Memory, History, and My Windows in Berlin
When I lived in Berlin between 1989 and 2005, my home stood at two very symbolic addresses. First, for two years, I lived on Leipziger Strasse, just a short walk from Checkpoint Charlie, where the Wall still cast its long shadow over daily life. From 1991 to 2005, I moved to Wilhelmstrasse, near the Brandenburg Gate — a place where the city’s fractured past and its attempts at renewal could be seen and felt every day.
From one side of the flat, I looked directly onto Wilhelmstrasse, a street once dominated by Hitler’s Reich Chancellery, a reminder of dictatorship and destruction. From the other side, my windows opened onto Mohrenstrasse, which had only just been renamed in August 2025 as Anton-Wilhelm-Amo-Strasse, and Zietenplatz.
The view was heavy with history. Zietenplatz was flanked by bronze equestrian statues of four Prussian generals: Kurt Christoph Graf von Schwerin, Hans Karl von Winterfeldt, James Francis Edward Keith, and Friedrich Wilhelm von Seydlitz. Their presence was part of a broader ensemble commemorating the military traditions of the 18th century, which also included Hans Joachim von Zieten and Leopold I of Anhalt-Dessau, the “Old Dessauer,” whose monuments stood nearby at Wilhelmplatz. These figures were celebrated as heroes of Frederick the Great’s wars — embodiments of Prussia’s rise as a military power. Yet in their stern faces and martial poses, I often sensed more of the weight of a militaristic past than any sense of civic pride.
For me, however, the statues were less important than the street name. “Mohrenstrasse” — literally “Street of the Moors” — had long been criticised for its racist overtones. I remember the unease of walking past the U-Bahn sign day after day, aware of how words can wound and perpetuate a history of exclusion.
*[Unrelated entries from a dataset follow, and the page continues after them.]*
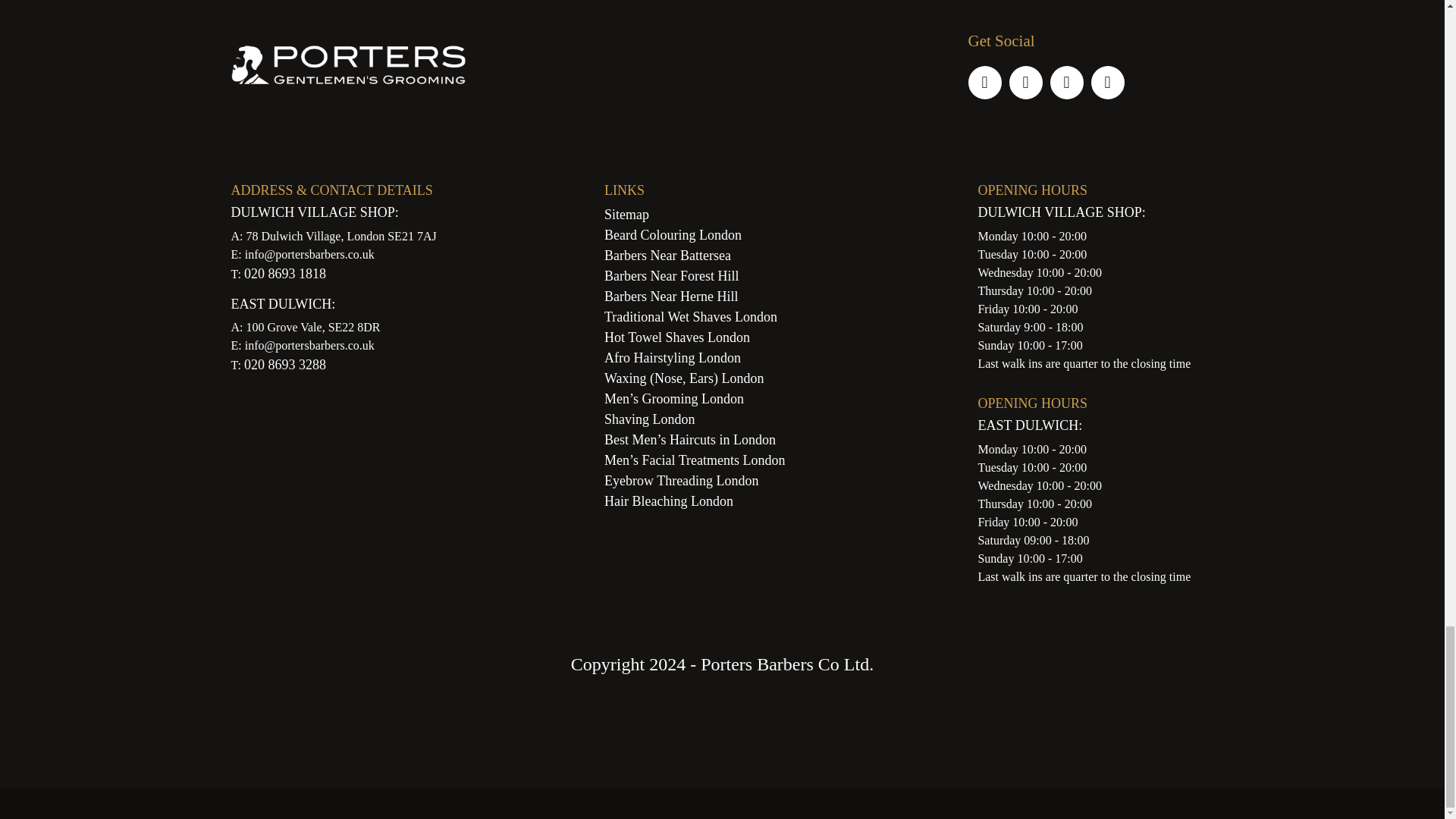
Sitemap (626, 214)
Barbers Near Forest Hill (671, 275)
Barbers Near Herne Hill (671, 296)
020 8693 1818 (285, 273)
Shaving London (649, 418)
Hair Bleaching London (668, 500)
Eyebrow Threading London (681, 480)
Traditional Wet Shaves London (690, 316)
Afro Hairstyling London (672, 357)
Barbers Near Battersea (667, 255)
Given the description of an element on the screen output the (x, y) to click on. 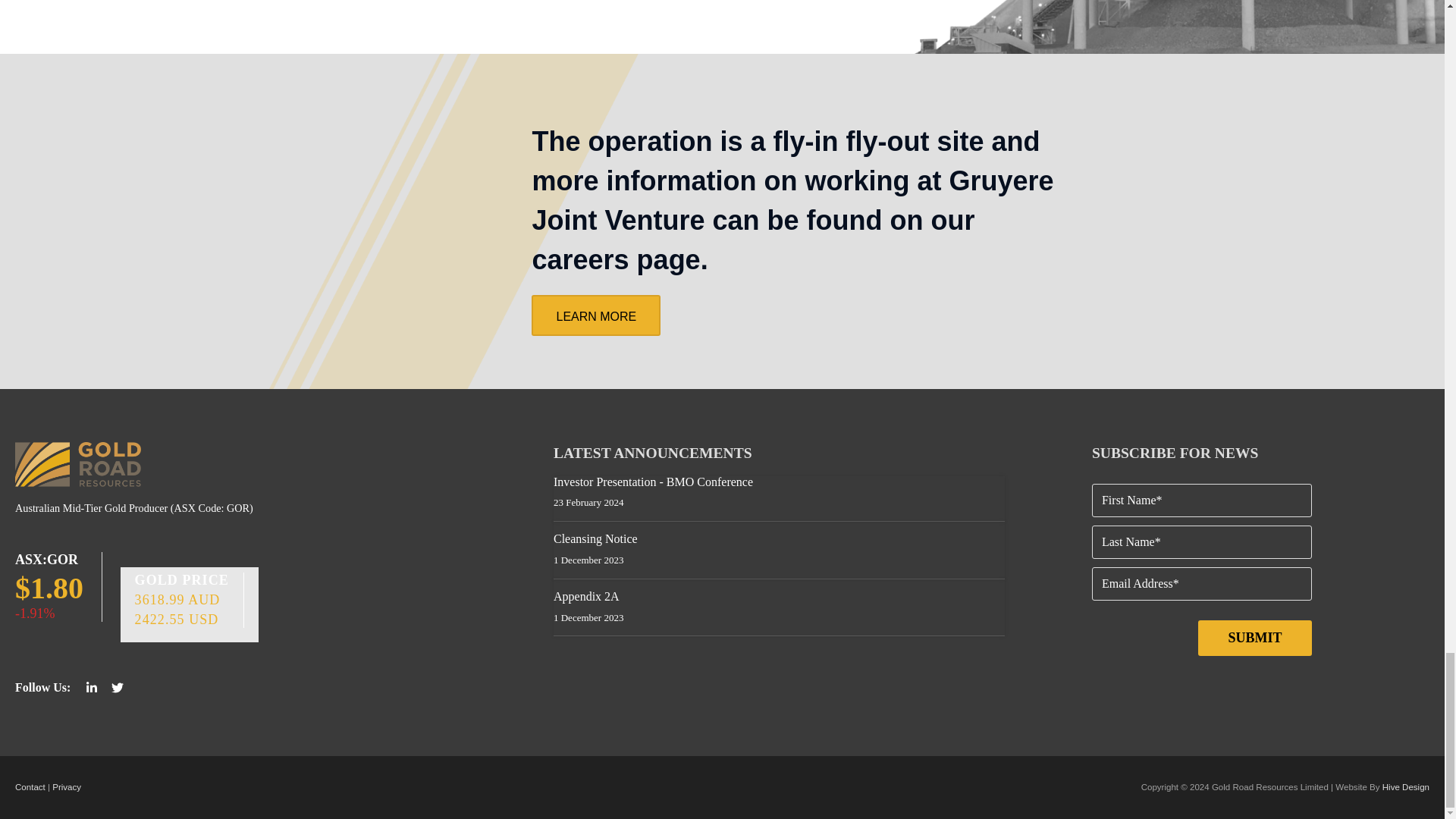
Submit (1254, 637)
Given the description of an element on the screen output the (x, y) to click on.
Through my windows, I could see both the shadows of imperial Prussia and the scars left by dictatorship, but what I could not yet see was how Berlin would begin to reckon with that legacy.
That reckoning has finally come with the decision to rename the street after Anton Wilhelm Amo.
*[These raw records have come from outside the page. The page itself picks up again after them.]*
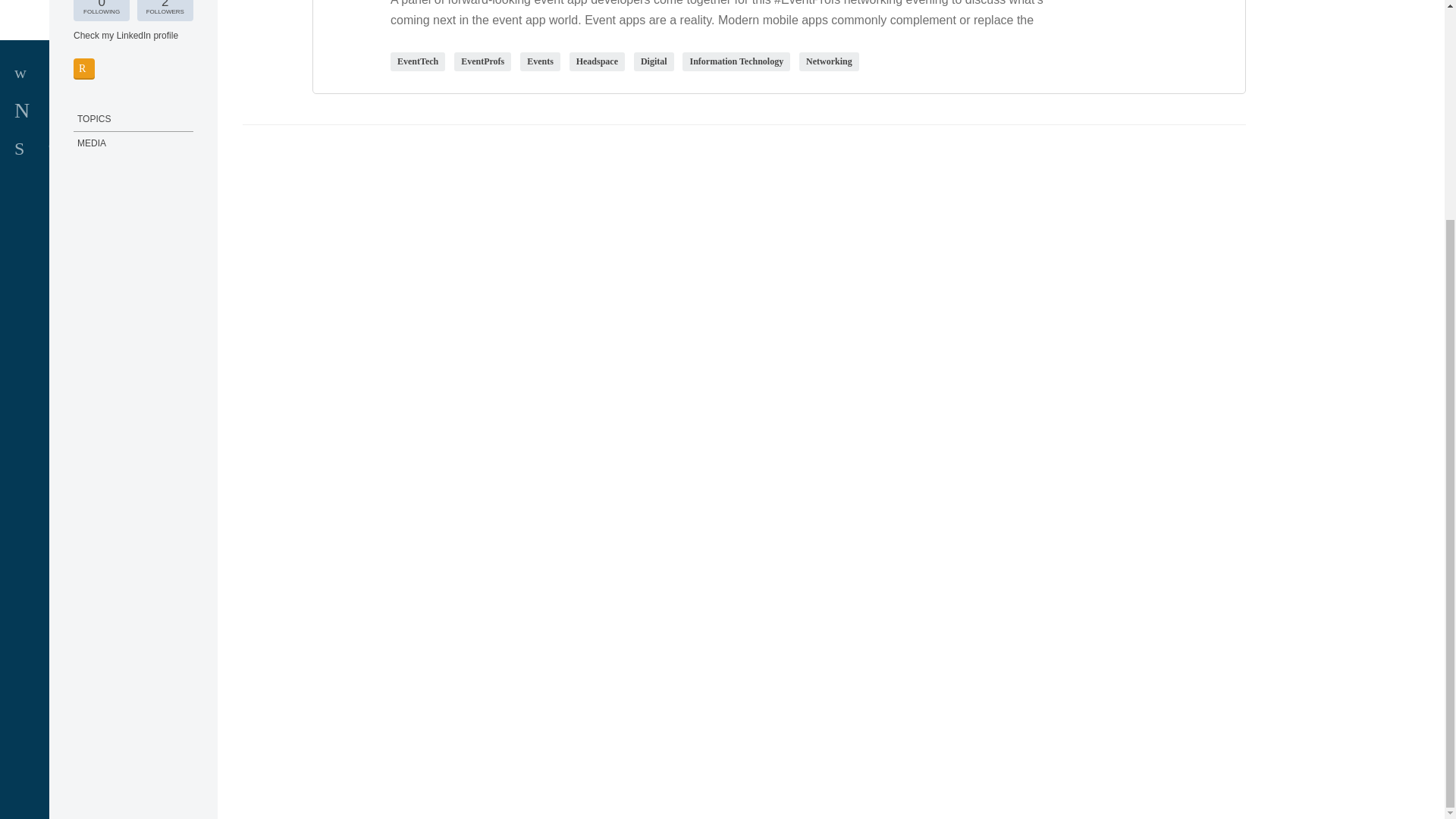
Networking (828, 61)
a (84, 540)
Info (84, 540)
Events (540, 61)
EventTech (417, 61)
Headspace (596, 61)
Information Technology (735, 61)
Digital (653, 61)
EventProfs (164, 9)
Given the description of an element on the screen output the (x, y) to click on. 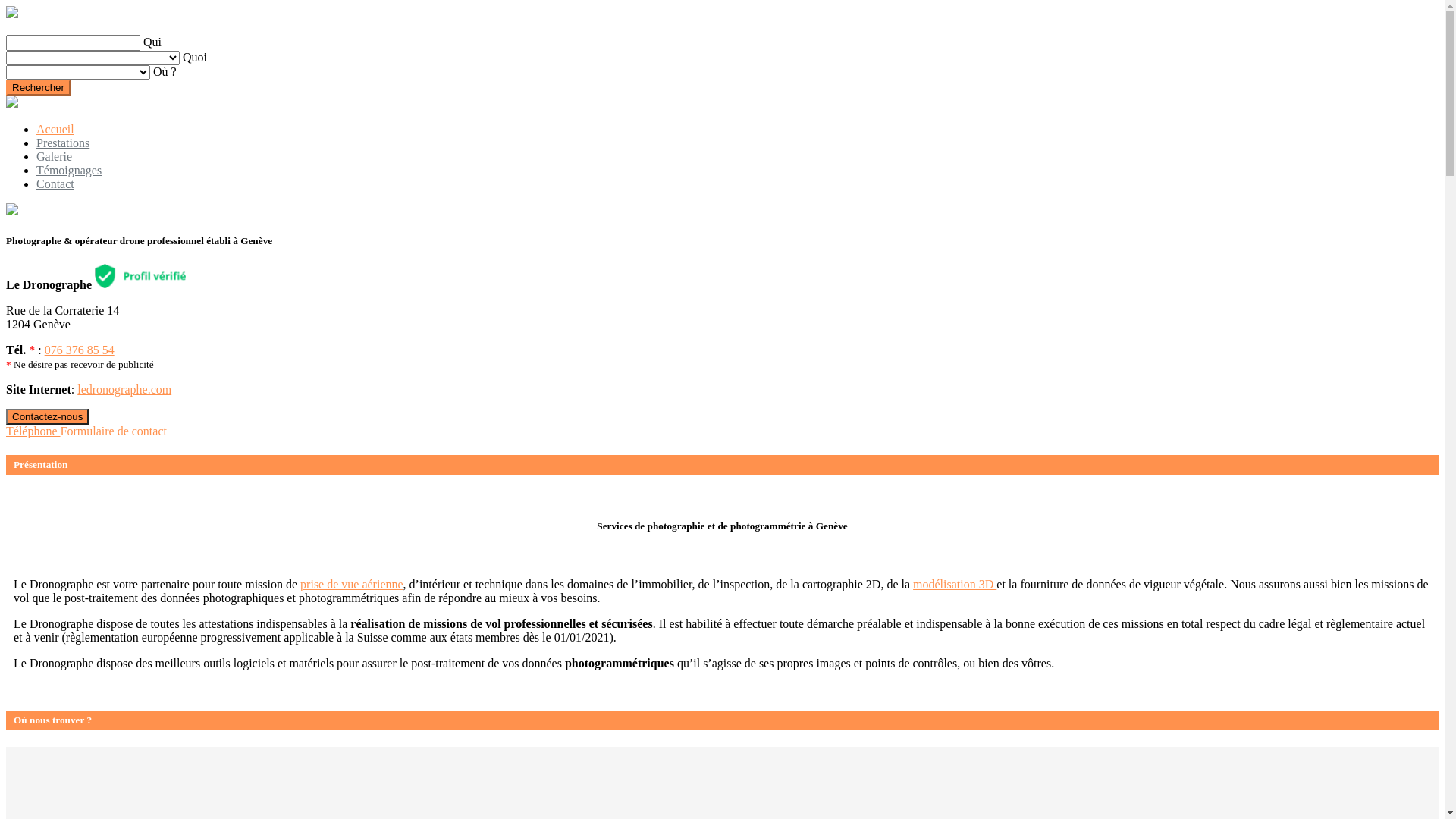
076 376 85 54 Element type: text (79, 349)
Rechercher Element type: text (38, 87)
Contact Element type: text (55, 183)
Accueil Element type: text (55, 128)
Galerie Element type: text (54, 156)
Contactez-nous Element type: text (47, 416)
Formulaire de contact Element type: text (113, 430)
ledronographe.com Element type: text (124, 388)
Prestations Element type: text (62, 142)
Born in what is now Ghana around 1703, Amo was brought to Europe as a child and became the first African to study and teach at German universities.
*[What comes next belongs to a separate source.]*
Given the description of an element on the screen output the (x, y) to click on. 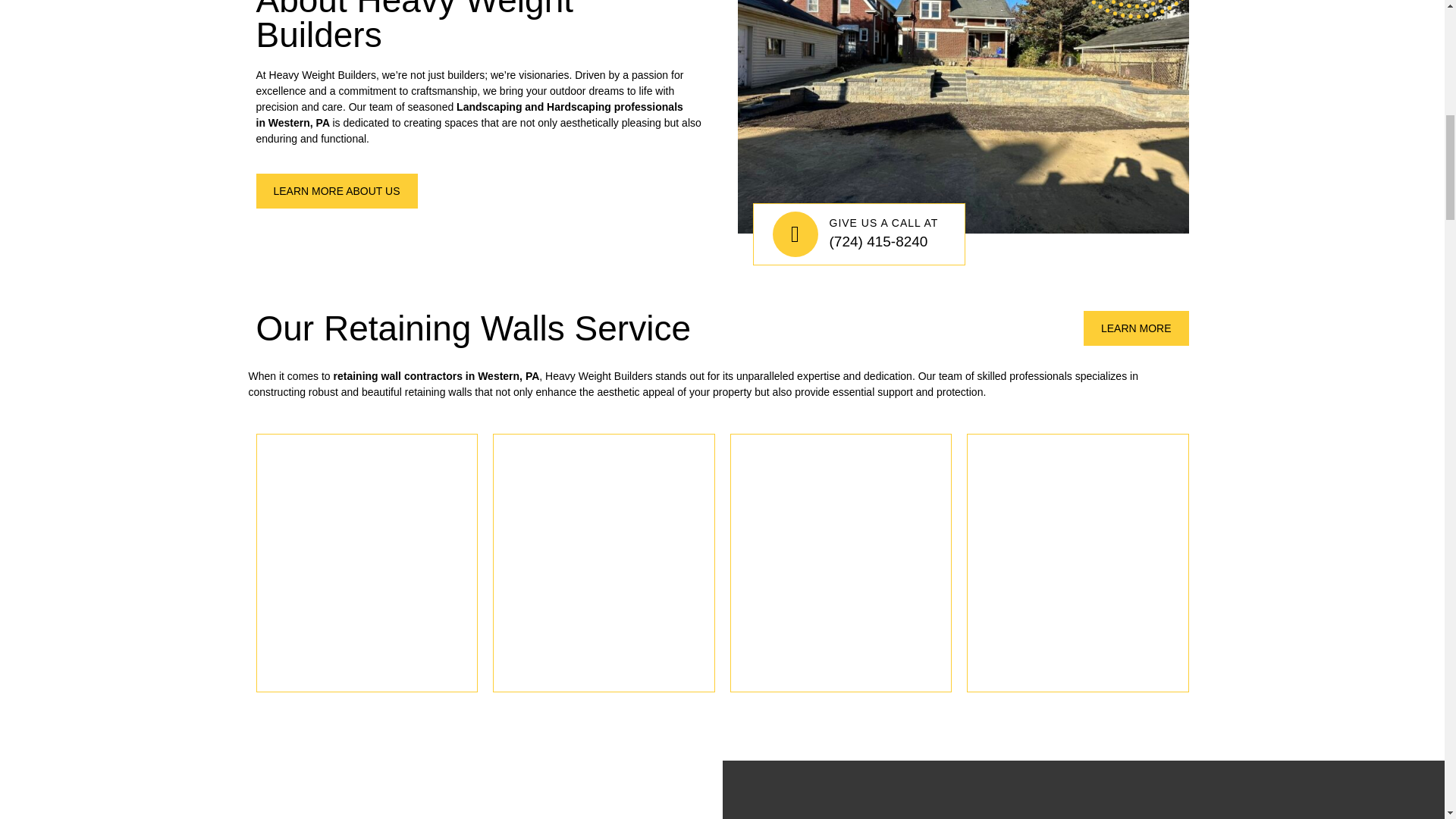
GIVE US A CALL AT (884, 223)
LEARN MORE (1136, 328)
LEARN MORE ABOUT US (336, 190)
A philosopher and legal scholar, he studied philosophy, medicine, and law, earning degrees in Halle and Wittenberg before going on to lecture in Jena.
He was fluent in German, Dutch, Latin, Greek, and French, and his writings reveal both erudition and an independent voice. Among his best-known works are De Humanae Mentis Apatheia (On the Impassivity of the Human Mind, 1734) and Tractatus de Arte Sobrie et Accurate Philosophandi (Treatise on the Art of Sober and Careful Philosophising, 1738), in which he explored questions of mind and body, freedom, and rationality.
Despite his brilliance, he faced racial prejudice throughout his life and eventually returned to West Africa, where he died in relative obscurity. Naming a street after him restores his memory to the city and honours an intellectual legacy that was long ignored.
For me, the change is more than a gesture. It is a way of saying that Berlin — and by extension, Europe — belongs to all who have lived, thought, and struggled within it. Amo’s name on the map stands for dignity, resilience, and the possibility of a more inclusive story.
I feel deeply connected to this shift. Having lived with these names, with these views, I see how profoundly symbols shape our sense of belonging. To rename a place is not to erase history but to rebalance it, to invite a more honest conversation about who we were and who we aspire to be.
Berlin taught me that memory is always contested ground. I lived between Wilhelmstrasse, haunted by dictatorship, and Mohrenstrasse, branded with colonial language. Today, Anton-Wilhelm-Amo-Strasse speaks of another possibility: that we can choose diversity over exclusion, equality over hierarchy, respect over racism.
The view from those windows is long gone, but the conviction remains: our cities should tell stories that include us all.